Metabolomic profiles associated with subtypes of prediabetes among Mexican Americans in Starr County, Texas, USA

Abstract

Aims/hypothesis: To understand the complex metabolic changes that occur long before the diagnosis of type 2 diabetes, we investigated differences in metabolomic profiles in plasma between prediabetic and normoglycaemic individuals for subtypes of prediabetes defined by fasting glucose, 2 h glucose and HbA_1c measures.

Methods: Untargeted metabolomics data were obtained from 155 plasma samples from 127 Mexican American individuals from Starr County, TX, USA. None had type 2 diabetes at the time of sample collection and 69 had prediabetes by at least one criterion. We tested statistical associations of amino acids and other metabolites with each subtype of prediabetes.

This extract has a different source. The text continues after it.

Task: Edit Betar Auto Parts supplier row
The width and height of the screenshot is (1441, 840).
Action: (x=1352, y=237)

Results: We identified distinctive differences in amino acid profiles between prediabetic and normoglycaemic individuals, with further differences in amino acid levels among subtypes of prediabetes. When testing all named metabolites, several fatty acids were also significantly associated with 2 h glucose levels. Multivariate discriminative analyses show that untargeted metabolomic data have considerable potential for identifying metabolic differences among subtypes of prediabetes.

Conclusions/interpretation: People with each subtype of prediabetes have a distinctive metabolomic signature, beyond the well-known differences in branched-chain amino acids.

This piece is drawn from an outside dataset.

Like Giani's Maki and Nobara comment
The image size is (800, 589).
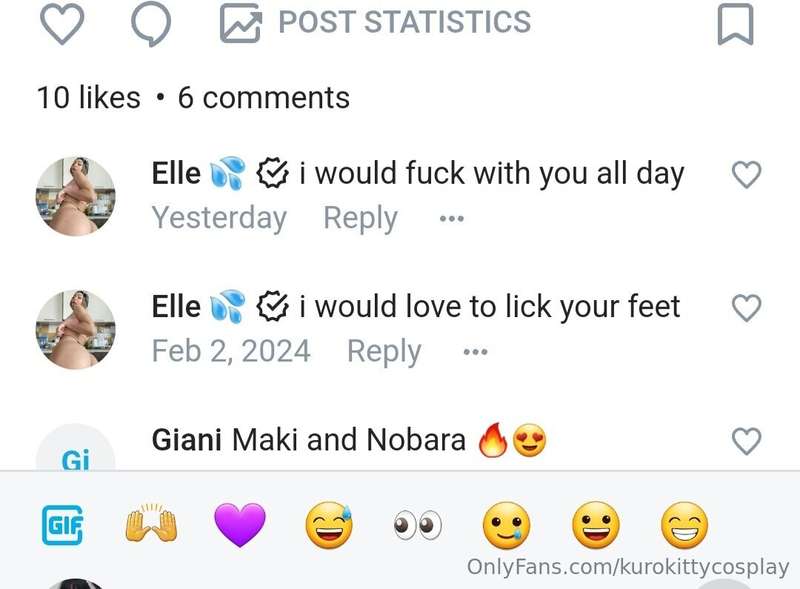point(746,441)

Data availability: Metabolomics data are available through the NCBI database of Genotypes and Phenotypes (dbGaP, accession number phs001166; www.ncbi.nlm.nih.gov/projects/gap/cgi-bin/study.cgi?study_id=phs001166.v1.p1).

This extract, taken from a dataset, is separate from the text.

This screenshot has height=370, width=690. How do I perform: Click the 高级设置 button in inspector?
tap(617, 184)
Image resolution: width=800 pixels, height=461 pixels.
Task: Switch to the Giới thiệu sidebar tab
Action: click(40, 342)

Keywords: Amino acids; Impaired fasting glucose; Impaired glucose tolerance; Metabolomics; Mexican Americans; Prediabetes; Type 2 diabetes.

Fig. 1

Mean normalised amino acid levels of prediabetes and normoglycaemia by (a) any of the three criteria, (b) fasting blood glucose, (c) 2 h glucose and (d) HbA_1c levels. Arg, arginine; Gln, glutamine; Ile, isoleucine; Leuc, leucine; Lys, lysine; Phe, phenylalanine; Pro, proline; Thr, threonine; Trp, tryptophan; Tyr, tyrosine; Val, valine; Glu, glucose. Data are expressed as means ± SEM

Fig. 2

LDAs between normoglycaemic and prediabetic individuals defined by three criteria. Linear discriminant (LD)1 was projected by using fasting glucose (FG)-based prediabetes status as class labels, and LD2 and LD3 by using 2 h glucose (2hG) and HbA_1c, respectively. (a–c) LDA was performed on 12 amino acid measures with missing rates of less than 30%, coloured by prediabetes status by (a) fasting glucose, (b) 2 h glucose and (c) HbA_1c. (d–f) LDA was performed on 63 metabolites selected by LASSO regression on 151 known metabolites with missing rates of less than 30%, coloured by prediabetes status by (d) fasting glucose, (e) 2 h glucose and (f) HbA_1c. (g–i) LDA was performed on 118 metabolites selected by LASSO regression on 3560 metabolites including unknown metabolites, coloured by prediabetes status by (g) fasting glucose, (h) 2 h glucose and (i) HbA_1c

Fig. 3

Correlation between tryptophan and kynurenine levels in normoglycaemic and prediabetic groups. *p<0.05, **p<0.001.